10:33 pm: There is a charming segment about then-Senator Biden commuting on the Amtrak Northeast Corridor trains from Delaware to Washington, DC and back, and getting to know the train crews and the passengers.

Who doesn’t like Amtrak? Even Republicans appreciate Amtrak.

10:23 pm: Senator Amy Klobuchar (D-MN) very tactfully says that she felt assured on the day that she ended her 2020 Democratic Presidential bid, as that was the day that she knew she would endorse Vice President Joe Biden for President. Senator Klobuchar–who was certainly on Vice President Biden’s short list if not on his short short list for a running mate–offers an introduction for each of the other Democrats who ran for President this year–of which there were many.

Several of the former Democratic Presidential hopefuls who speak–Senator Corey Booker (D-NJ), Washington Governor Jay Carney, Senator Kamala Harris (D-CA), Congressman Beto O’Rourke–seem to upstage Vice President Biden a bit in terms of screen presence, but this could be the rare year when Biden’s mildness is reassuring and taken for a token of his authenticity and his genuineness.

What the hell am I saying?! No one believes this; Vice President Biden had better hit a grand slam with his acceptance speech on Thursday night, because we urgently need him to do his part to wake desensitized Americans up.

10:16 pm: Senator Douglas Jones (D-AL) (just look at that extraordinary designation for 21st century politician–“Senator Douglas Jones, Democrat of Alabama”) offers a message that affirms our common humanity.

Douglas Jones has as much right to deliver such a message as anyone. He was the United States Attorney for the Northern District of Alabama who prosecuted the 2 Klu Klux Klan terrorists who murdered 4 children in the 1963 16th Street Baptist Church bombing. Senator Jones has had an interesting political career where more than once he has forced Alabamians to reckon with their inherited demons–and prevailed.

10:08 pm: A series of well-known Republican public figures offer their endorsements for Joe Biden for President–Christine Todd Whitman, former Governor of New Jersey and President George W. Bush’s first EPA Director; Meg Whitman, famous tech CEO, former Republican California gubernatorial candidate and donor; Susan Molinari, former Republican Congresswoman from New York City; John Kasich, former Republican Congressman, FOX News personality, and Republican Governor of Ohio. Governor Kasich, of course, was a very serious Republican Presidential prospect in 2016, so for him to speak for Vice President Biden’s Presidential candidacy at this Convention is a significant moral victory for the Biden-Harris ticket.

All deliver a variation of a singular message: I don’t recognize the Republican Party anymore, and I believe that we all know that what Donald Trump is doing is profoundly wrong.

10:03 pm: “Hello, America, I’m Michigan Governor Gretchen Whitmer–or as Donald Trump likes to call me, ‘that woman from Michigan.'” Governor Whitmer delivers a well-placed message: President Obama and Vice President Biden saved the Detroit automakers and many thousands of jobs in Michigan and throughout the Midwestern States after inheriting the worst economic crisis since the Great Depression.
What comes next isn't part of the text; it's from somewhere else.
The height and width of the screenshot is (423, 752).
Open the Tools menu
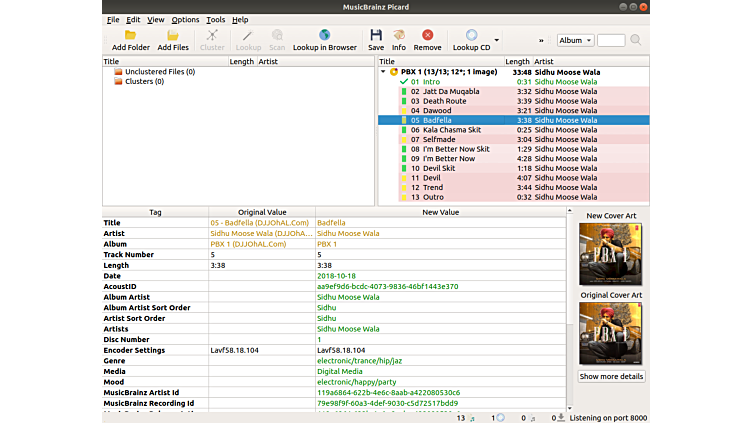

Our needs will drive their policies, “not politics or ego…” This is the message that has to bind the other messages–racial justice, confronting the SARS-CoV-2 virus as the historic public health emergency it is, contending with the problem of global warming, crafting public policies that encourage the creation of jobs with benefits–specifically, that we need Presidential leadership comported and conducted out of regard for all Americans and for what is supposed to be best for the country rather than for a transitory partisan hit.

9:59 pm: Ugh, rustic music…

9:57 pm: Maine House Speaker Sarah Gideon, a Democrat running for United States Senate, introduces herself and says little more before introducing a country music singer for an interlude. We’ll certainly hear more from her in 2021, after she ends Senator Collins’ political career and assumes a seat in the Senate.

9:50 pm: An Arizona woman gives an account of her father, who trusted Trump’s account in April and May that the worst of the virus was already over, went out to a karaoke bar shortly after Republican Arizona Governor Doug Ducey reopened the State for normal business activity, developed the COVID-19 illness several weeks later, was hospitalized in intensive care and put on a ventilator, and died after 5 days of isolation. She says that before his death, her father said that he felt “betrayed”. This is a story that has played-out many times in this country where millions remain in denial about the seriousness of the SARS-CoV-2 virus, and which will play-out many times more this year and at least into early next due to Trump’s scary unwillingness to take responsibility for modeling cautious behavior and attentiveness to public health guidance even though he’s encouraging those who trust him the most to pointlessly endanger their lives.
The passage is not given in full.